Research shows that up to 70% of lottery winners lose or spend all of their money in five years or less.

With high amounts of personal indebtedness and small businesses going into liquidation in huge numbers just what is it that causes people to crash into financial problems.? Some pay their debts off but end up in catastrophic financial trouble again.

What about the promising business idea that someone develops and everything looks good but within a year or so they hit serious financial problems?

One business and marketing expert recently put it down to peoples’ belief about wealth, how they have grown up in families that have certain perceptions about money and erroneous beliefs and behaviours about wealthy people and the accumulation of money. The bottom line: you need to change your beliefs and behaviour about money otherwise you will set yourself up to struggle financially no matter how much money you make through investment, start-ups or small businesses.

I’m not sure that this explanation fully covers how someone can go from winning R10 million and within five years ends up with nothing. How come? What’s going on here? Are there any lessons for start-ups and small business owners?

If you look at what this former policeman from Durban did with his money, how he spent it on properties and cars and the type of business investments he made, there is a clue to the deadly mistakes that any business person can make. He bought a chicken franchise and then a video store and after the video store failed he bought another. All of these businesses failed.

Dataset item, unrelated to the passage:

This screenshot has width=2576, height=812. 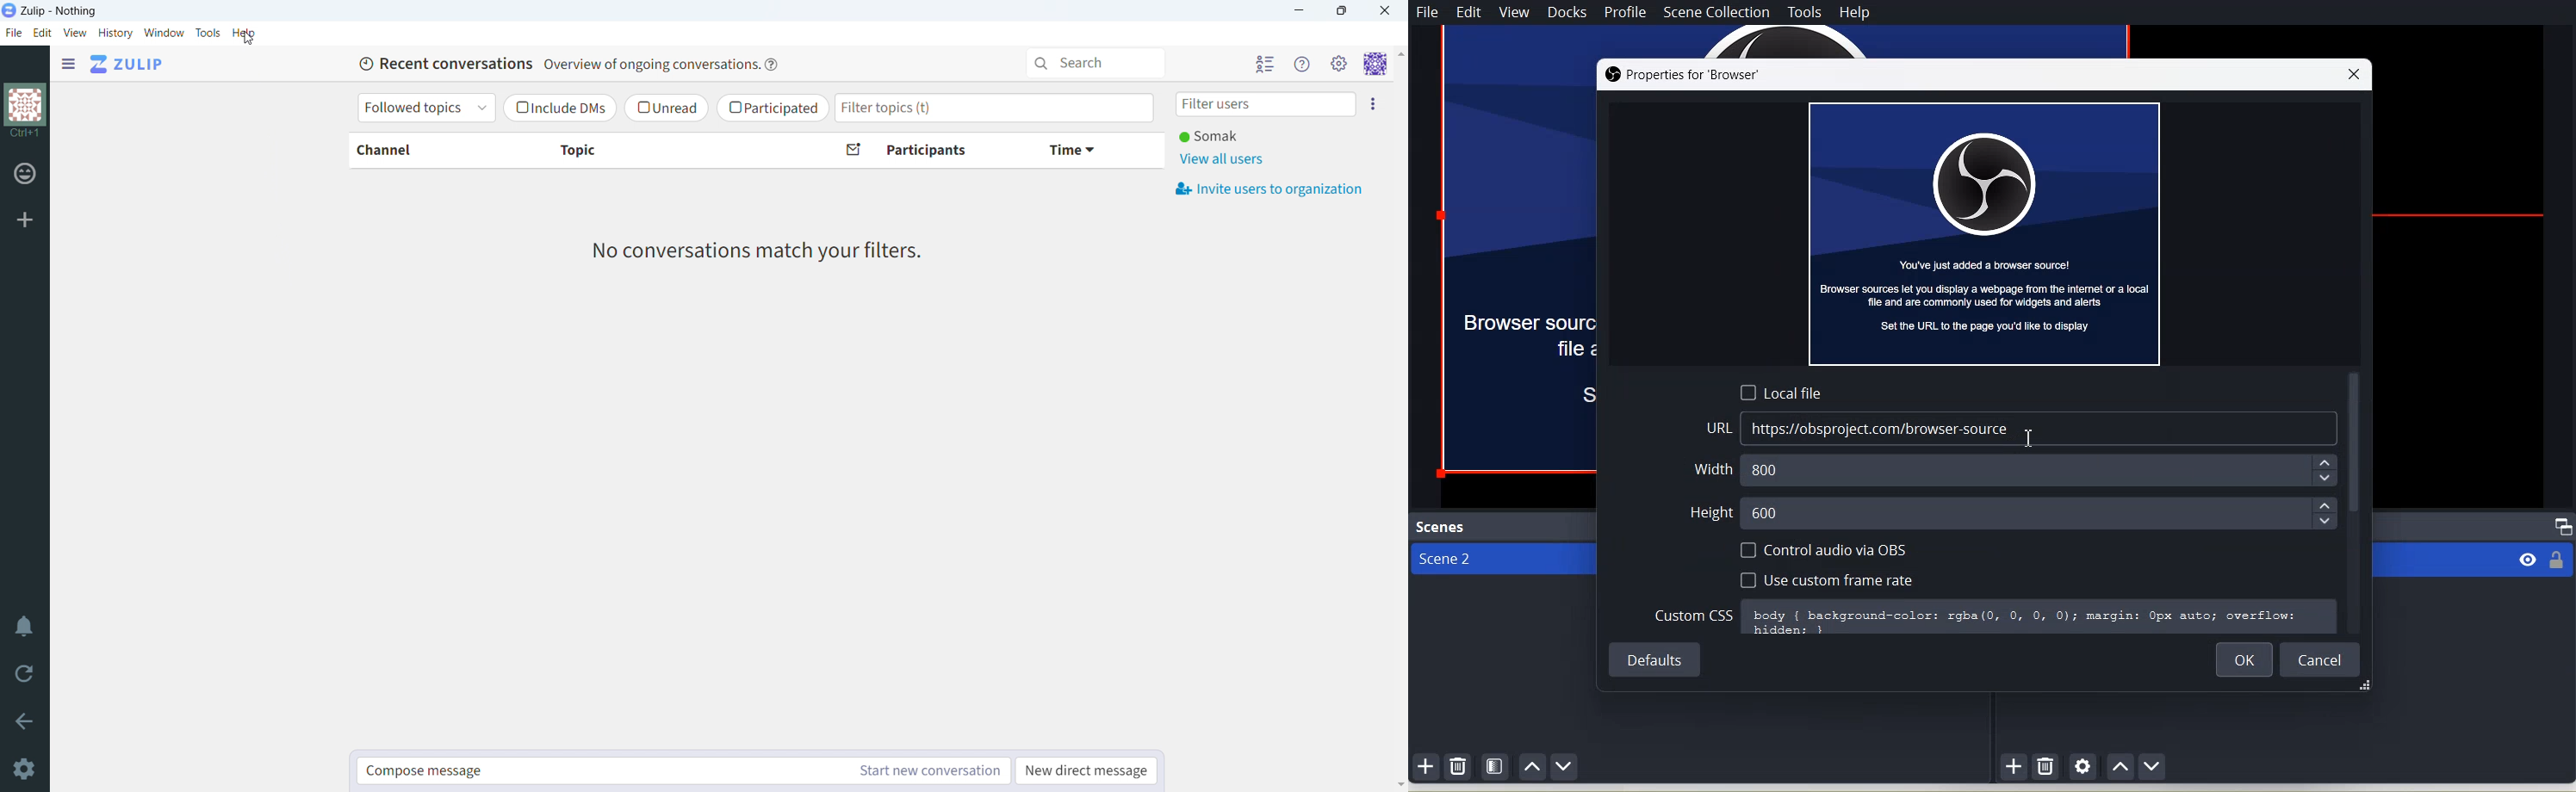 What do you see at coordinates (1384, 11) in the screenshot?
I see `close` at bounding box center [1384, 11].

What people lose sight of when they have such vast amount of money is a false sense of suddenly being able to understand business domains where they have absolutely no experience or expertise. Warren Buffet calls this your “circle of competence”. He never ventures outside of his circle of competence. You need to have competence in the market and particular business to make it successful. If you don’t have any experience or expertise in a particular business domain, then you need to bride it by hiring people who do. But the problem here, as always, is hiring or paying for people you can trust.

The other issue is that when people acquire money so quickly they seem to lose sight of its worth or value. Those who have earned money the hard way and usually slowly know the value of every one of their rands. In fact, many successful business owners practice these simple 30 second rule for every Rand that they turn over. An example: before you spend one Rand you give yourself 30 seconds to decide whether or not you should spend it. This gives you that momentary opportunity to decide whether it should slip through your fingers or not.

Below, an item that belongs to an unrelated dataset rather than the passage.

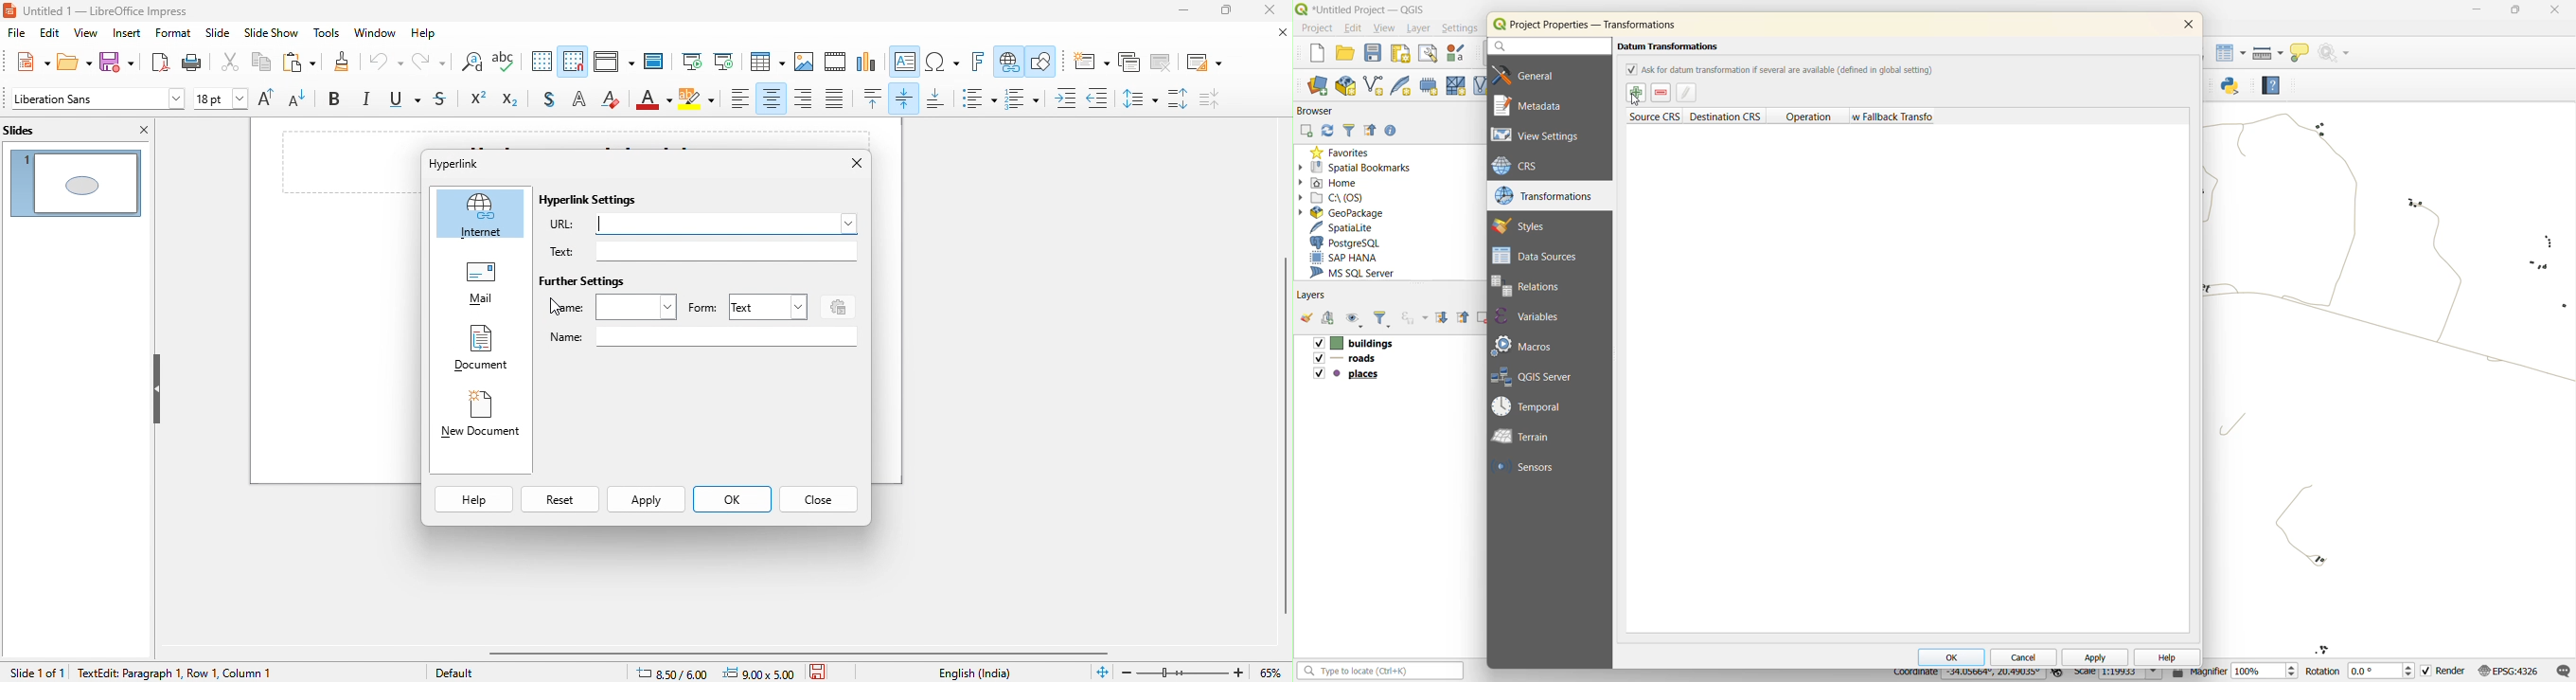 This screenshot has height=700, width=2576. I want to click on edit, so click(1686, 94).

Such huge losses from lottery winners hold many lessons for small business owners. Apart from the need to manage and invest money prudently, frugality pays. One survey of millionaires (“The Millionaire Next Door”) discovered that the brand millionaires prefer most is”free”. Many drove cheap pickup trucks, lived in the same house that always lived in and were still married to the same person. It pays to know your strengths and limitations when it comes to making and accumulating money.